RECORDS FOR THIS EXERCISE:
>>>>>

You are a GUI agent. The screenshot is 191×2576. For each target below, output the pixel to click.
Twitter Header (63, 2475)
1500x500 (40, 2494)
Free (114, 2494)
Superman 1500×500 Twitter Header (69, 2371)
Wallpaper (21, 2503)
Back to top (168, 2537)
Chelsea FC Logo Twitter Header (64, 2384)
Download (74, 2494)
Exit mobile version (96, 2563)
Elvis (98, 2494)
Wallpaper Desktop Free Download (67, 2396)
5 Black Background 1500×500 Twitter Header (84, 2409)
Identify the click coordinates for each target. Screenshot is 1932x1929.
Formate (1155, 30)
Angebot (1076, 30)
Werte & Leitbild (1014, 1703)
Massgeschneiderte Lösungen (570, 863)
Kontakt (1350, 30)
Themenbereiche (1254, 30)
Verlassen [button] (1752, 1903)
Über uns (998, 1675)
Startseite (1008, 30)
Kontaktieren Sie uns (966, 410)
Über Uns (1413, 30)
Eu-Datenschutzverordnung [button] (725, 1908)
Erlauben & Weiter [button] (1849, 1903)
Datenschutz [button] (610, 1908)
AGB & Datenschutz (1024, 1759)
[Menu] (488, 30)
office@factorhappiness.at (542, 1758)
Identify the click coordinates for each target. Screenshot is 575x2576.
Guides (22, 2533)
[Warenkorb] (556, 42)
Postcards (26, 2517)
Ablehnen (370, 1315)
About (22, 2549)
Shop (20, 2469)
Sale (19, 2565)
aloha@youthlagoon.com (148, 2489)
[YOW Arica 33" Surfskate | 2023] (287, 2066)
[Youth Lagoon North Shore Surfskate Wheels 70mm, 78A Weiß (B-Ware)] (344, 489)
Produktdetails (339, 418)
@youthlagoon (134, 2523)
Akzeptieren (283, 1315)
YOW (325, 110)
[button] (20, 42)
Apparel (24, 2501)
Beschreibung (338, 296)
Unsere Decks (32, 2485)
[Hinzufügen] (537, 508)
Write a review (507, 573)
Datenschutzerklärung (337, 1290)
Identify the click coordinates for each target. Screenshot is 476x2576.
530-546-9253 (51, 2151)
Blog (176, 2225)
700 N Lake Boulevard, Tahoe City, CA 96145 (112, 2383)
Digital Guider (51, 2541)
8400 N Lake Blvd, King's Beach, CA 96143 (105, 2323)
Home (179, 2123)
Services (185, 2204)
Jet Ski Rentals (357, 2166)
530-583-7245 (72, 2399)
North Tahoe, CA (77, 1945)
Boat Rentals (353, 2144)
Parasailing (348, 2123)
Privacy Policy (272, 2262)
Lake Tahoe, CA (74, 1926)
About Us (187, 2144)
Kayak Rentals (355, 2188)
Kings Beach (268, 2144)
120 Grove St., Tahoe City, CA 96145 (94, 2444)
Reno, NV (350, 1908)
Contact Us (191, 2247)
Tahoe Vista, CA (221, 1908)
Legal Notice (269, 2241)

<<<<<

EXERCISE:
After reading through the material, print all of it again exactly.

ANSWER BELOW:
You are a GUI agent. The screenshot is 191×2576. For each target below, output the pixel to click.
Twitter Header (63, 2475)
1500x500 (40, 2494)
Free (114, 2494)
Superman 1500×500 Twitter Header (69, 2371)
Wallpaper (21, 2503)
Back to top (168, 2537)
Chelsea FC Logo Twitter Header (64, 2384)
Download (74, 2494)
Exit mobile version (96, 2563)
Elvis (98, 2494)
Wallpaper Desktop Free Download (67, 2396)
5 Black Background 1500×500 Twitter Header (84, 2409)
Identify the click coordinates for each target. Screenshot is 1932x1929.
Formate (1155, 30)
Angebot (1076, 30)
Werte & Leitbild (1014, 1703)
Massgeschneiderte Lösungen (570, 863)
Kontakt (1350, 30)
Themenbereiche (1254, 30)
Verlassen [button] (1752, 1903)
Über uns (998, 1675)
Startseite (1008, 30)
Kontaktieren Sie uns (966, 410)
Über Uns (1413, 30)
Eu-Datenschutzverordnung [button] (725, 1908)
Erlauben & Weiter [button] (1849, 1903)
Datenschutz [button] (610, 1908)
AGB & Datenschutz (1024, 1759)
[Menu] (488, 30)
office@factorhappiness.at (542, 1758)
Identify the click coordinates for each target. Screenshot is 575x2576.
Guides (22, 2533)
[Warenkorb] (556, 42)
Postcards (26, 2517)
Ablehnen (370, 1315)
About (22, 2549)
Shop (20, 2469)
Sale (19, 2565)
aloha@youthlagoon.com (148, 2489)
[YOW Arica 33" Surfskate | 2023] (287, 2066)
[Youth Lagoon North Shore Surfskate Wheels 70mm, 78A Weiß (B-Ware)] (344, 489)
Produktdetails (339, 418)
@youthlagoon (134, 2523)
Akzeptieren (283, 1315)
YOW (325, 110)
[button] (20, 42)
Apparel (24, 2501)
Beschreibung (338, 296)
Unsere Decks (32, 2485)
[Hinzufügen] (537, 508)
Write a review (507, 573)
Datenschutzerklärung (337, 1290)
Identify the click coordinates for each target. Screenshot is 476x2576.
530-546-9253 (51, 2151)
Blog (176, 2225)
700 N Lake Boulevard, Tahoe City, CA 96145 (112, 2383)
Digital Guider (51, 2541)
8400 N Lake Blvd, King's Beach, CA 96143 (105, 2323)
Home (179, 2123)
Services (185, 2204)
Jet Ski Rentals (357, 2166)
530-583-7245 (72, 2399)
North Tahoe, CA (77, 1945)
Boat Rentals (353, 2144)
Parasailing (348, 2123)
Privacy Policy (272, 2262)
Lake Tahoe, CA (74, 1926)
About Us (187, 2144)
Kayak Rentals (355, 2188)
Kings Beach (268, 2144)
120 Grove St., Tahoe City, CA 96145 (94, 2444)
Reno, NV (350, 1908)
Contact Us (191, 2247)
Tahoe Vista, CA (221, 1908)
Legal Notice (269, 2241)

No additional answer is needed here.